M&A strategy

Cash rich Nestlé’s M&A allergy bet sours. CEO comes clean; time to rewrite Rx playbook

M&A has long been part of Nestlé’s DNA, organic growth alone hasn’t made it the world’s largest food company. Rowntree chocolate (Kit Kat), Purina pet care, Gerber baby food are amongst its most famous plays.

I worked in the company for 17 years in several markets – a requirement for all global executives – and M&A was always on the agenda.

Since I’ve left, the company has changed dramatically, one of the biggest changes was the appointment of an outsider as CEO, Mark Schneider.

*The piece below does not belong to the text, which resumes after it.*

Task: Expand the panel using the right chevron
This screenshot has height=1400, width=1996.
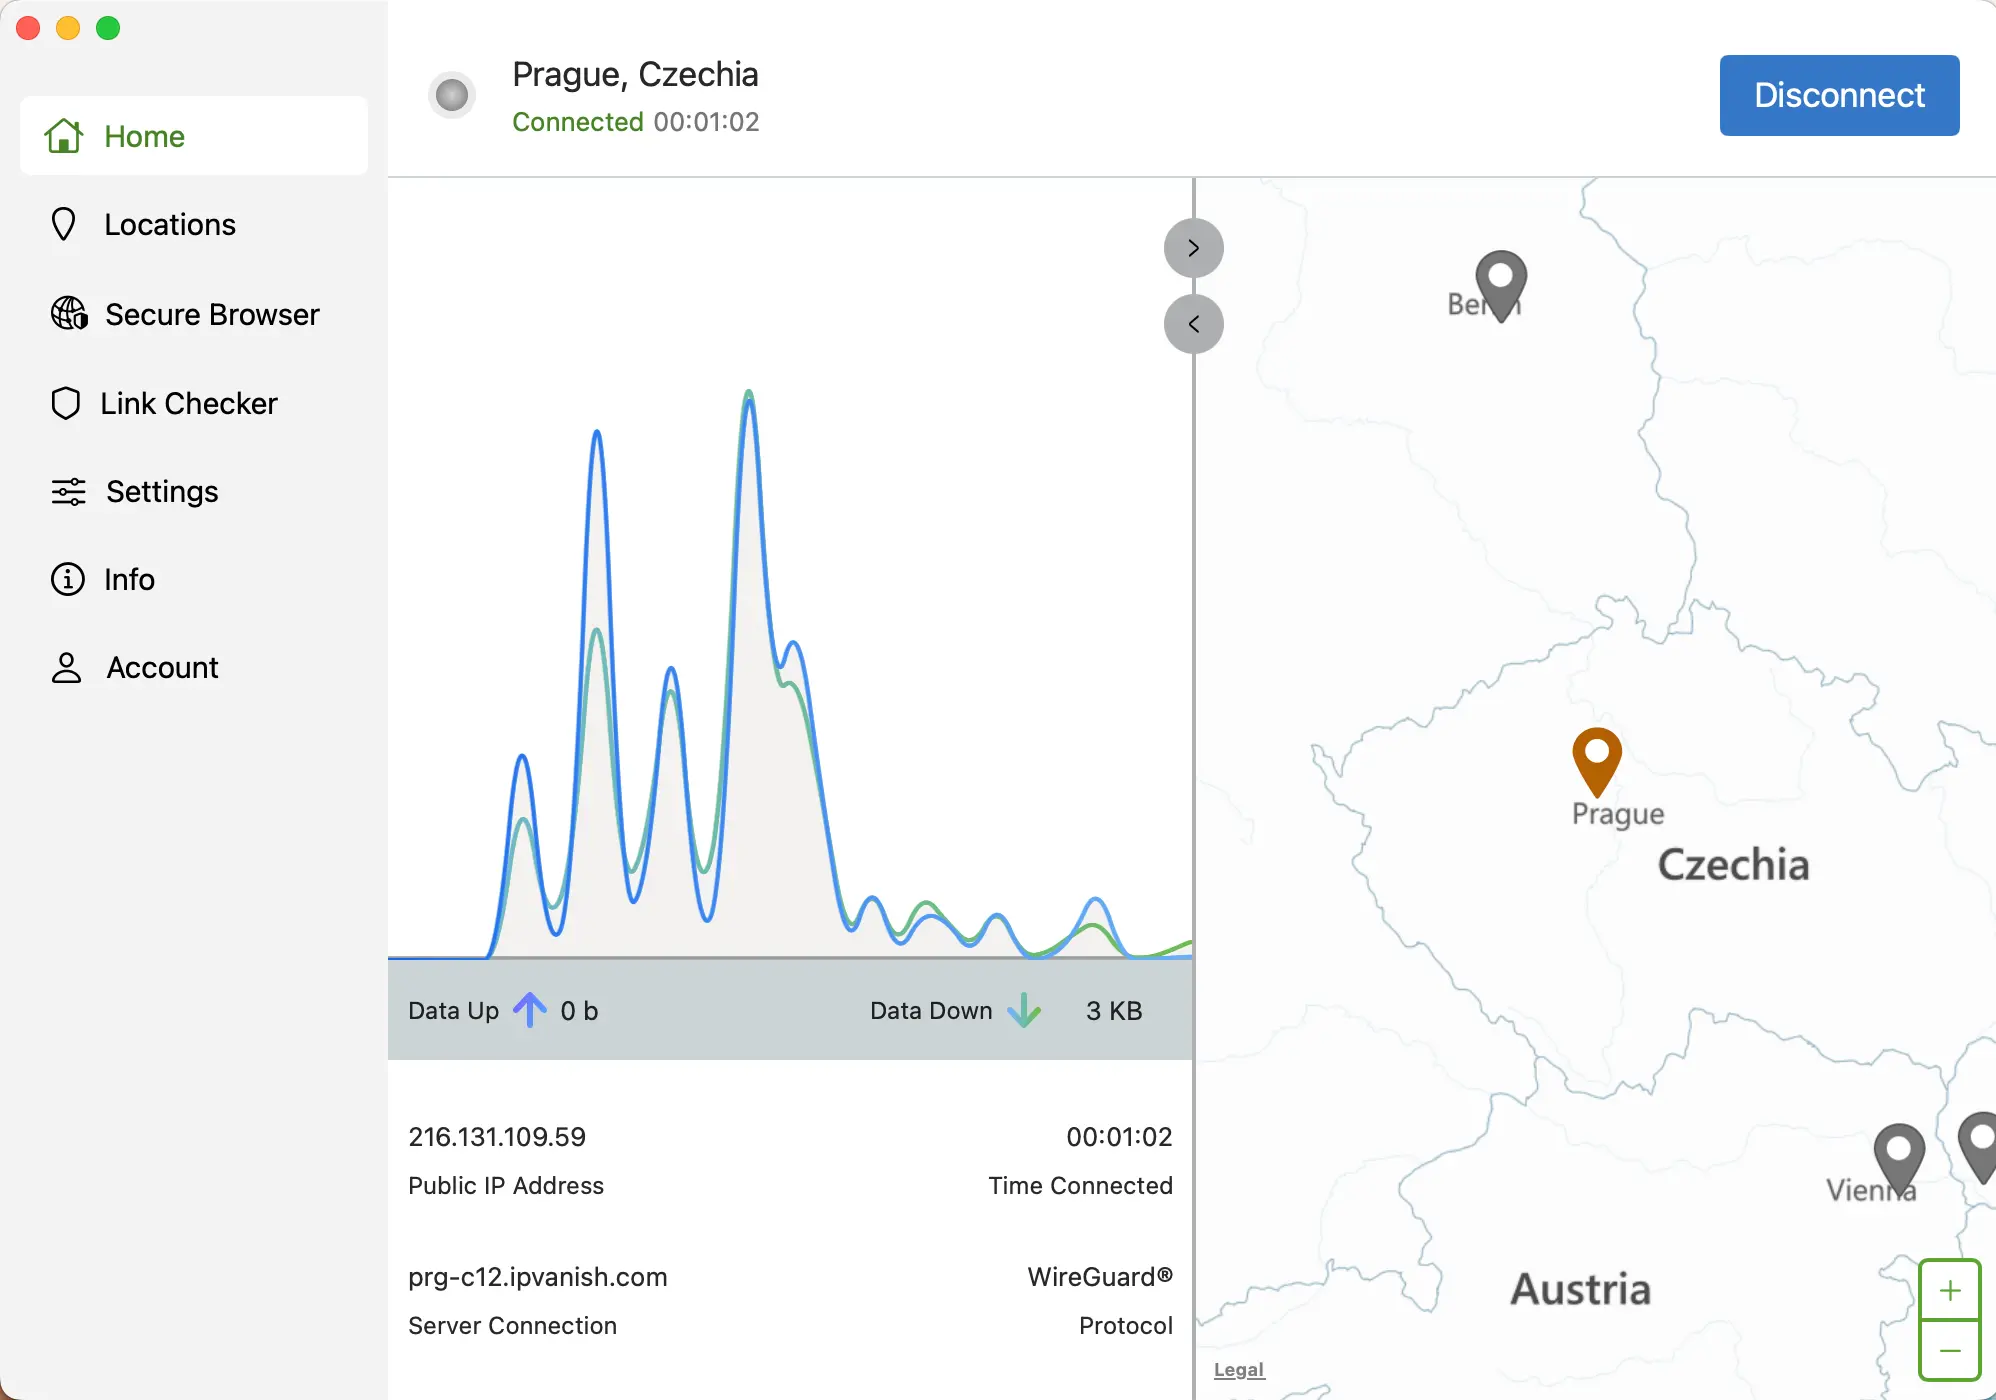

Previously internal candidates were favoured.

Schneider did not come with typical food-FMCG credentials, rather he was a pharma executive. Under his watch Nestlé’s transformed away from a food grocery aisle business to a higher margin portfolio focused on nutrition, sold across a wider range of sales channels and online.

Schneider has not been afraid to take big bets.

However, not everything always goes to plan.

In November 2016 Nestlé took a stake in a biotech startup, Aimmune, that had developed a peanut allergy remedy.

Nestlé is rather familiar with peanuts. There was a time when many of its confections contained peanuts. Many have since been reformulated. There was always a small, minority of consumers who suffered from nut allergens. Nestlé’s packaging was carefully labelled to warn the unsuspecting of risks. 

Between 2016 and 2020 Nestlé consistently upped its stake in Aimmune buying the business outright for $2.6b.

Aimmune’s hero product was Palforzia. Personally, given Nestlé’s marketing smarts, I think they could have gone with a better name choice. (It’s a mouthful, hard to remember and doesn’t have any link to peanuts, allergies or immunity). Palforzia doesn’t cure peanut allergies, rather it lessens their frequency and allergic reactions. It’s an Rx product so it must be prescribed. 

Getting Doctors to prescribe new drugs isn’t straightforward. One key requirement is a medical sales force, or lacking that, strong sales and marketing partners, with presence in clinics, surgeries and hospitals. 

What Route to Market model Aimmune/Nestlé planned to use remains unclear. Suffice to say that at last week’s Nestlé investor conference, Schneider acknowledged his decision to buy Aimmune was wrong. Patients were not prepared to spend $ thousands on Palforzia he said, adding, surprisingly, peanut allergy sufferers were too niche a market.

Nestlé now looks set to dispose of Aimmune.

Schneider’s humility to acknowledge he made the wrong call – and is taking action – is welcome; humility is a rare trait amongst CEOs.

Nonetheless, Nestlé needs to rewrite its pharma playbook. Whilst Schneider knows that industry, the vast majority of Nestlé executives don’t.